TASK GOAL: Give back, word for word, the lines in the listing below from the one holding "Given: Expand the" down to the one holding "Where should I", both ends included.

DATA PROVIDED:
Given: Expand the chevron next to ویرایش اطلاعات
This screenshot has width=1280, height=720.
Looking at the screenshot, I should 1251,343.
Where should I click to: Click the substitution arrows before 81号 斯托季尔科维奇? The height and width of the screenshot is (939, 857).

...

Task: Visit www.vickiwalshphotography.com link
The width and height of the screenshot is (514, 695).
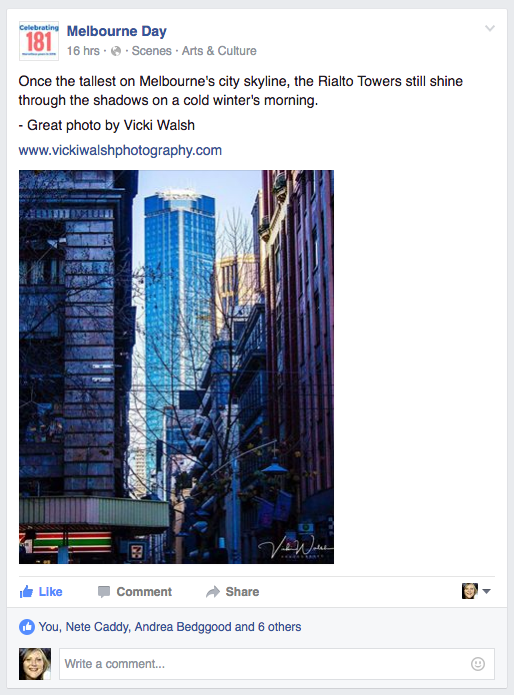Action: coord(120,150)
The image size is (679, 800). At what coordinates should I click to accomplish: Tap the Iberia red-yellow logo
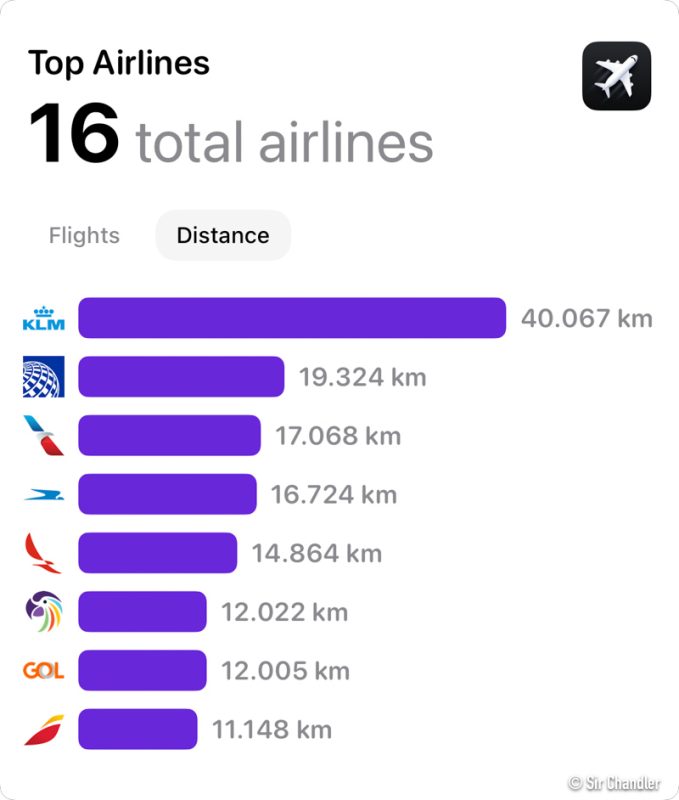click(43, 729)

OUTPUT OF THE EXERCISE:
Given: Expand the chevron next to ویرایش اطلاعات
This screenshot has width=1280, height=720.
Looking at the screenshot, I should 1251,343.
Where should I click to: Click the substitution arrows before 81号 斯托季尔科维奇? The height and width of the screenshot is (939, 857).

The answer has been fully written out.